---------- Document segment ----------
The President of the Board of Trade, Margaret Beckett, told the festival that the growing number of contract staff had not been well-managed; their potential had "not blossomed as it should".

Instead, she noted, many such workers - whose contracts vary between two months and a few years - have given up science altogether or moved overseas.

Dr Tom Whiston, from the Science Policy Research Unit at the University of Surrey, said yesterday: "The particular problem that short-term workers face is that they haven't got any career prospects ... A lot of contract researchers feel they are treated as second-class citizens." He puts the number of scientists on short-term contracts at around 5,000.

Anecdotal evidence also suggests that many people with science training abandon it and move to other professions which have more stable career structures and clearer promotion paths. Though Britain's universities turn out thousands of engineers and scientists every year, companies frequently complain of a shortage of appropriate staff.
---------- Extracted entries ----------
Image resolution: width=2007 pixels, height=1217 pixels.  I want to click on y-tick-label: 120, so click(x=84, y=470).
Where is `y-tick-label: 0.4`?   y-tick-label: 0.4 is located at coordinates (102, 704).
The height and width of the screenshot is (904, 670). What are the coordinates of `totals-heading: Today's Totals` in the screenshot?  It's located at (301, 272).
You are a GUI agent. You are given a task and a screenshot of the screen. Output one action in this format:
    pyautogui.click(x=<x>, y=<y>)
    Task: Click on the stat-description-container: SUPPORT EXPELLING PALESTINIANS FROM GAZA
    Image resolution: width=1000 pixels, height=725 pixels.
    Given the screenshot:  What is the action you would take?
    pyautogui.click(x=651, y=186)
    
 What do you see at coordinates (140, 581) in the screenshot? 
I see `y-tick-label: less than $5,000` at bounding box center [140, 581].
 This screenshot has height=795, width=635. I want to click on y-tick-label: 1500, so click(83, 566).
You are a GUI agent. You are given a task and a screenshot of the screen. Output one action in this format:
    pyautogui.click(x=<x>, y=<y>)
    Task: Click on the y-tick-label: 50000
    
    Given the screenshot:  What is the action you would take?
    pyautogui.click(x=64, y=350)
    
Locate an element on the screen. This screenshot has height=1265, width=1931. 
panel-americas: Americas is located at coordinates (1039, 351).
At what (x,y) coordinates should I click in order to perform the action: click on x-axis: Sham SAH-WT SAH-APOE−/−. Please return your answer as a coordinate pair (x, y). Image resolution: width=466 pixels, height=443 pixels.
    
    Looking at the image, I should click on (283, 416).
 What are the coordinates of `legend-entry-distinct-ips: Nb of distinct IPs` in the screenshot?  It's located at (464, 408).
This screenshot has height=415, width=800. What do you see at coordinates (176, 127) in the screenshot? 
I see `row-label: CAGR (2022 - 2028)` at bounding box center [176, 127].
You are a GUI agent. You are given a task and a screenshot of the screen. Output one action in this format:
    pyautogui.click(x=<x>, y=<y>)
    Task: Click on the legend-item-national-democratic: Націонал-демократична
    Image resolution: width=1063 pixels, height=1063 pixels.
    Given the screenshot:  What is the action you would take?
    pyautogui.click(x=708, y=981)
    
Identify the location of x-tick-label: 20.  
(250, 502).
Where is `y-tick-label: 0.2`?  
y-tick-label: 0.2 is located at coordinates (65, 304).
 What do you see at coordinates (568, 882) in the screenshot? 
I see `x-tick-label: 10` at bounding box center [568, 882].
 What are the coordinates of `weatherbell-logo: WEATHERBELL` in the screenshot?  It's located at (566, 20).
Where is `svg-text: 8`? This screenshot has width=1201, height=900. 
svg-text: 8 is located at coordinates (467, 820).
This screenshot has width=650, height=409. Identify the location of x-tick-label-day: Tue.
----------
Work task
Continue the passage on scientists working under short-term contracts in Britain, starting right after its final sentence.

Response to this exercise
Even for those who stay in the business, the contract renewal process may also be counter-productive: Dr Whiston's research shows that people are more productive (in terms of papers published) in the second half of their contract than the first, irrespective of the length of contract. That means the settling-in period at the start of a contract is largely wasted - which implies that fewer changes of contract would be more beneficial.

Mrs Beckett said that a review is now under way to identify "best practice" in "managing and developing a valuable resource". She held up staff management costs, maternity benefits and long-term sickness pay as important elements of contracts which should be borne by universities, not the researchers.

Dr Whiston said, "There are some possible benefits to contracting: it means you aren't tied to one area, as happens with academic tenure. It also encourages entrepreneurship." But he agreed that the disadvantages include the loss of crucial knowledge when people move out of science.